Siapapun yang menjadi 'teman hidup-ku' kelak, ia pasti akan 'terbebani' dengan prinsip hidupku yang bodoh itu. Ia harus menjadi teman ibuku, menjadi istri terpujiku, dan menjadi 'ibu' masyarakat-ku. Tak peduli ia dari ujung dunia mana, tak soal ia berpenampilan seperti apa, berapa usianya, dari keluarga yang bagaimana. Aku tak terburu-buru, dan akan terus menemaninya, memahamkan kehidupanku yang lucu : seringkali tak masuk akal.

Kehidupan ini tak terjelaskan, tak masuk akal barangkali karena tiga hal. Pertama, akal kita tertutup. Kedua, akal kita penuh. Ketiga, barangkali kita punya otak, tapi tanpa wadah pengetahuan yang bernama akal.

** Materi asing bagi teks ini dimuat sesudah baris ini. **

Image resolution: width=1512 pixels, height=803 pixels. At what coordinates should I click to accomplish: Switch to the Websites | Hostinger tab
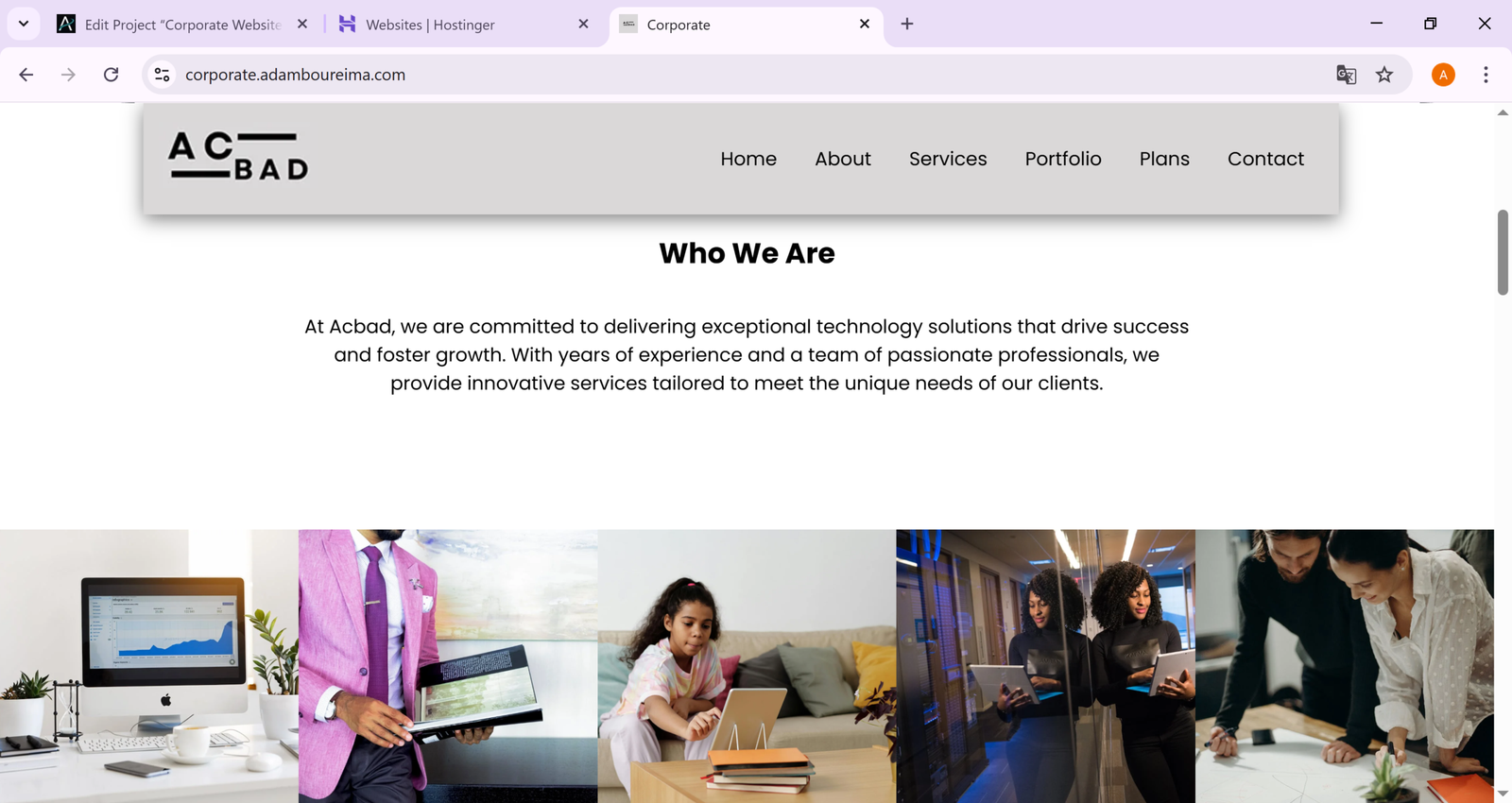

Sore itu, aku menyapa-Nya - melalui hati.

"Mengapa saya?" tanyaku.
"Karena hanya kau yang bisa," satu-satunya manusia idiot yang mau dikorbankan tanpa minta apa-apa.
"Aku tak menginginkan ini semua!"
"Kalau begitu kau pecundang!"
"Jika aku pecundang, mengapa tak Kau ambil saja. Turun, dan ambilah sendiri ini semua!"
"Bukankah Aku adalah engkau, dan engkau adalah aku dalam wujud yang berbeda?"
"Jika aku adalah Engkau, mengapa aku tak bisa mewujudkan apa yang aku inginkan?"
"Karena itu - keinginan - engkau, bukan Aku,"
"Bagaimana agar aku adalah Engkau saat aku menginginkan sesuatu?"
"Hilangkan keinginan,"
"Bagaimana bisa aku mewujudkan sesuatu tanpa aku menginginkannya?"
"Aku yang mewujudkannya,"
"Bagaimana?"
"Kembalilah pada-Ku. Di dunia ini, tidak ada apa-apa,"

Kembali? Apakah kita sedang pergi? Untuk apa? Ke mana?

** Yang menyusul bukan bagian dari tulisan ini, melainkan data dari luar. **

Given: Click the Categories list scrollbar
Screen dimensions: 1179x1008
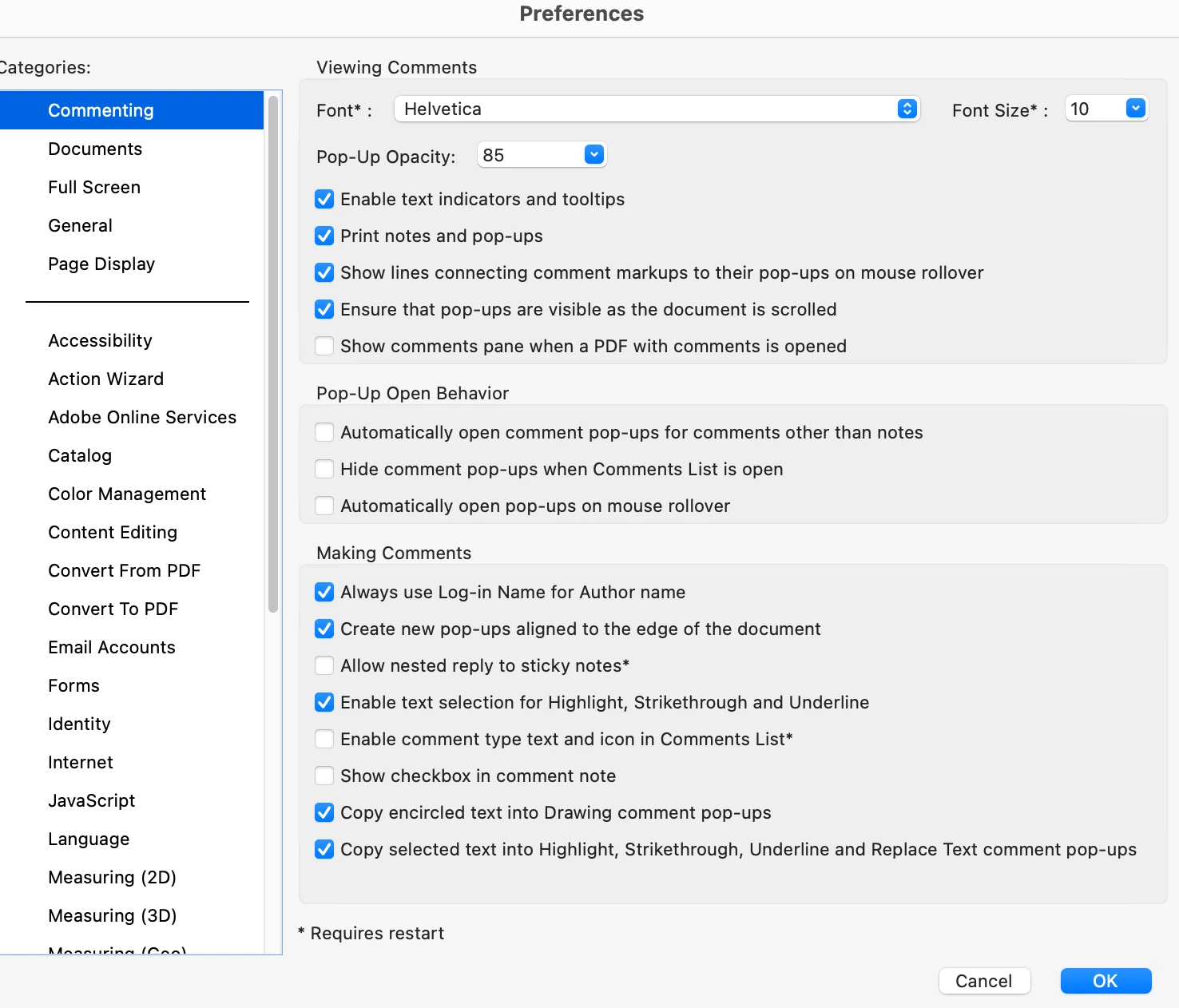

Manusia nampaknya terlalu cepat berputus asa. Fa idza qutiyathishshotu fantashiru fil ardli wabtaghu min fadhlillah wadzkurullahi katsiron la'alakum turhamun. Lakukanlah perjalanan. Bukan hanya mencari karunia-Nya di bumi yang Ia hamparkan - agar ketika kau terluka, kau tak akan berjalan memutar dan menemui apa yang melukaimu itu lagi, tapi ke dalam, inner peace. Lakukanlah perjalanan ke dalam dirimu sendiri. Manusia tak akan bahagia, meski di dunia ia menemukan sesuatu yang ia sangat inginkan. Uang dan harta memudahkan hidup, tapi tak akan bisa membeli kebahagiaan. Teman hidup tak akan menjamin kebahagiaan, selama kondisi hati tak tenang. Tapi, kebahagiaan tak akan menampakan diri, selama rasa lelah belum menghampiri. Rasa lelah setelah melakukan perjalanan - yang tak nyaman. Rasa lelah yang menyingkirkan peran akal, lalu mengangkat, memberikan mahkota pada hati. Pemimpin diri, yang mengawali perjalanan, lalu menuntun jalan, kemudian membawa pulang dengan oleh-oleh kebijaksanaan : yang terpungut sepanjang jalan. Satu rahasia, hati akan selalu malu berada di depan, saat akal dan alasan tak merasa lelah. Saat diri belum mampu hidup melampaui alasan, melewati batas akal.